Friday, October 05, 2007
We had just come from Medford, WI and saw Phil and Eleanor's steak house
and got great stories. Then on to the Florena Supper club.
The guy comes out and asks what am I doing. I try to engage him but he's not in a story mood.
We go up the road to Prentice, WI and see the Bear Bait Ford. I'm walking around, getting different angles and we decide to go in. There's an old guy on an old couch
And then oddly, James asks to use the bathroom. It's weird. I had hoped for maybe an old service station. Candy, postcards. Old cute retro stuff around. Like a movie set. No, It's got junk. And odd metal scrap. I try to talk to the old guy on the couch but he's deaf as a post.
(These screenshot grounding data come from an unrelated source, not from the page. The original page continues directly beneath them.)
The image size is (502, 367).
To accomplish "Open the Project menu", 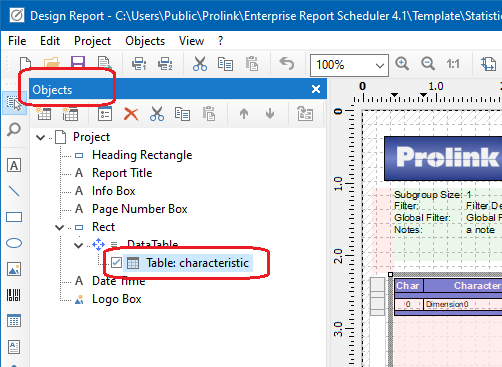I will click(x=92, y=41).
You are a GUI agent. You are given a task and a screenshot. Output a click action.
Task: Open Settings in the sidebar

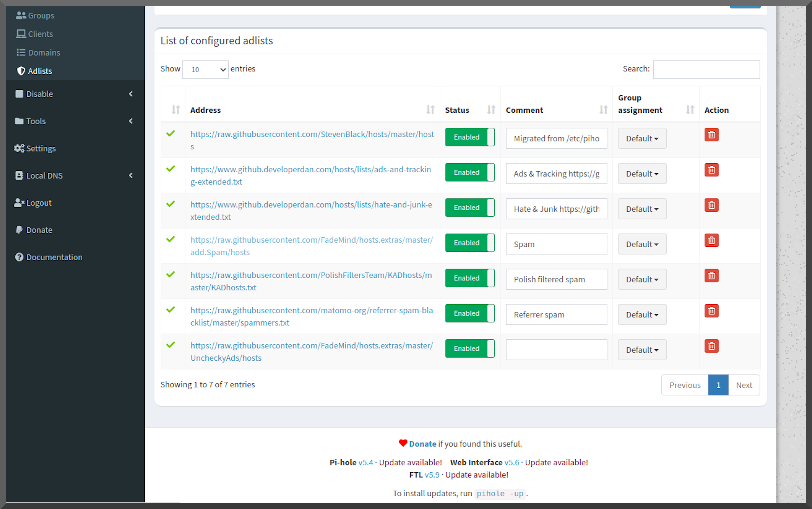41,148
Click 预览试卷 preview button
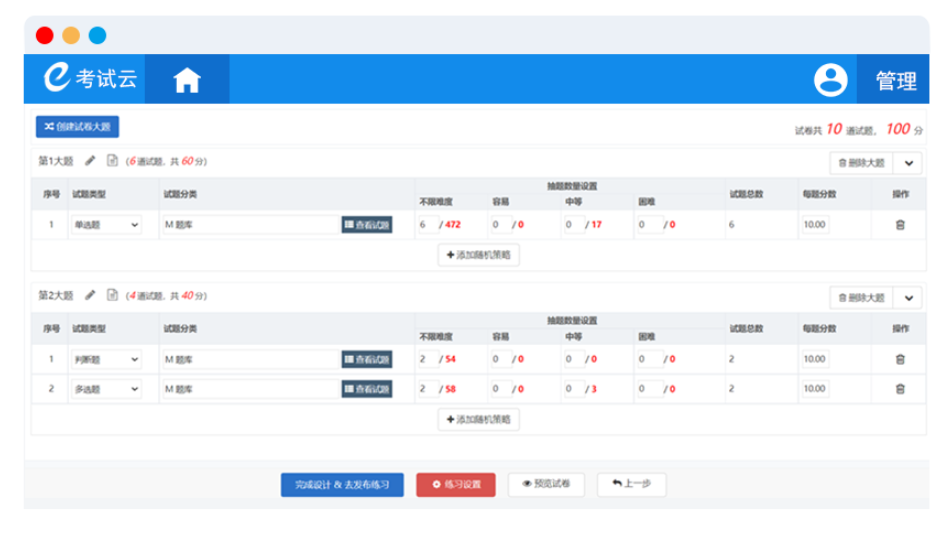Viewport: 949px width, 546px height. coord(546,484)
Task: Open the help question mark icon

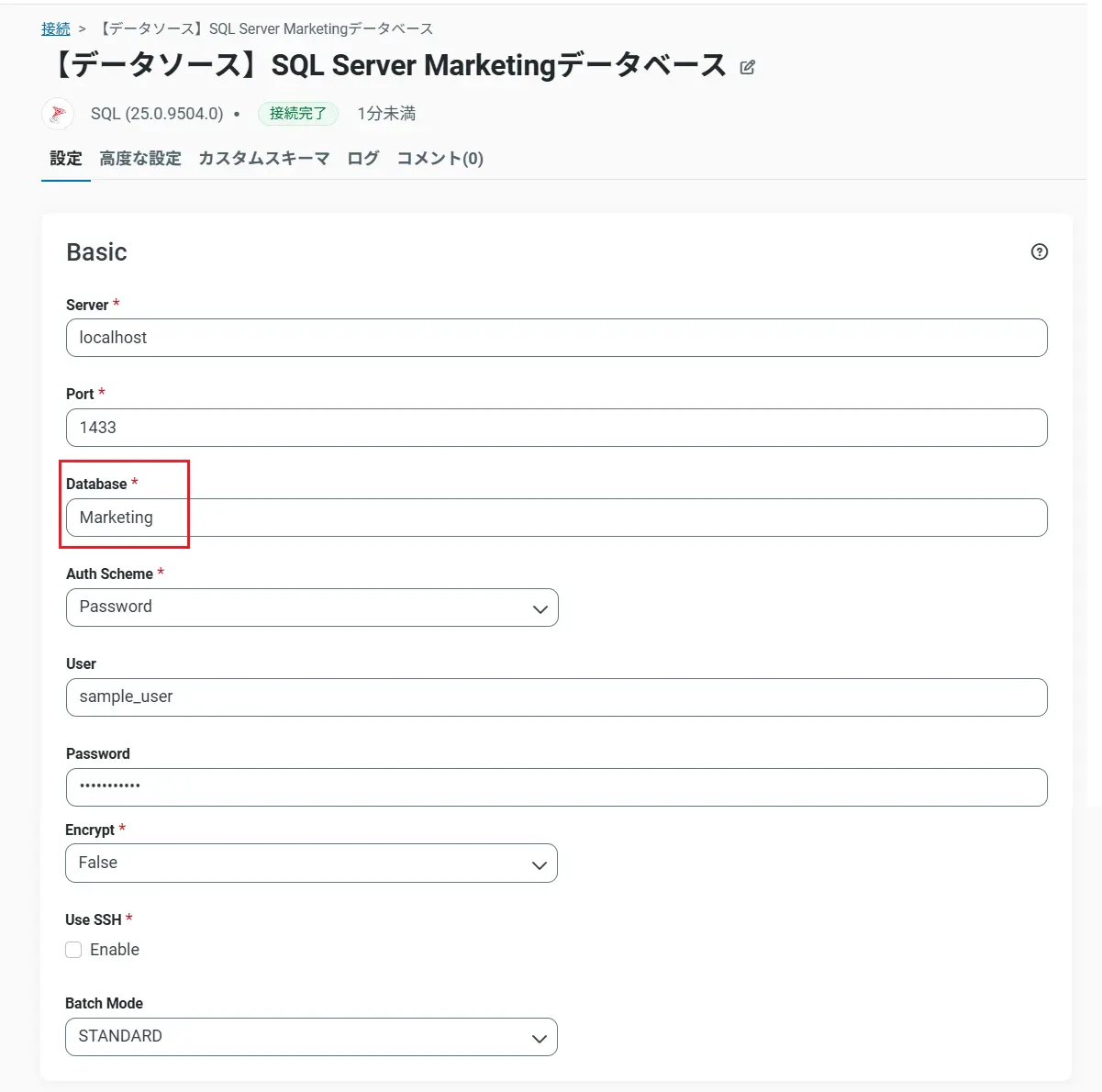Action: [x=1039, y=251]
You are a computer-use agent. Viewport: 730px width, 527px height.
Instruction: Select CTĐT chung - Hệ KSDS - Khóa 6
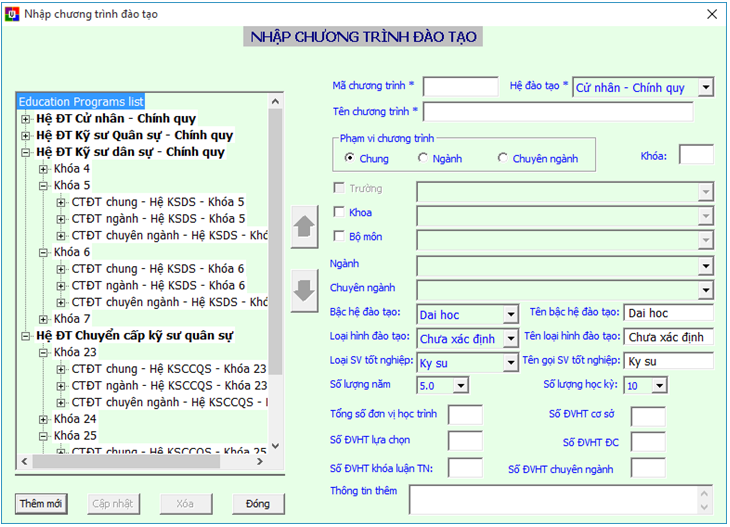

I'm talking loud to him but to no avail. He somehow manages to tell me the Ford sign isn't for sale. Then some other old guys come in and they're talking about the sign - it's now only a few thousand dollars. The creep level cranks up a notch. James is taking forever. I'm sending him psychic signals that we HAVE TO Ghttp://www.blogger.com/img/gl.link.gifO. The woman's bathroom looks way too creepy. I'll just wait. And I'm not that picky. Suddenly, some younger people come in but when they start talking - the weird gets weirder. They somehow know old deaf as a post and get food out of a small dirty fridge. They are off somehow, learning disabled or cross bred and it's like those Diane Arbus photos of retarded people. It's amazingly creepy and now I'm thinking we're the bear bait. We will all be eaten by bears. Me and this creepshow all in some bear's stomach. James FINALLY comes out and I give him the hairy eyeball meaning let's get the fuck out of here. Outside I snap a few more shots, even some close ups of the Ford sign as more bear bait goes into the shop. Chomp, chomp chomp.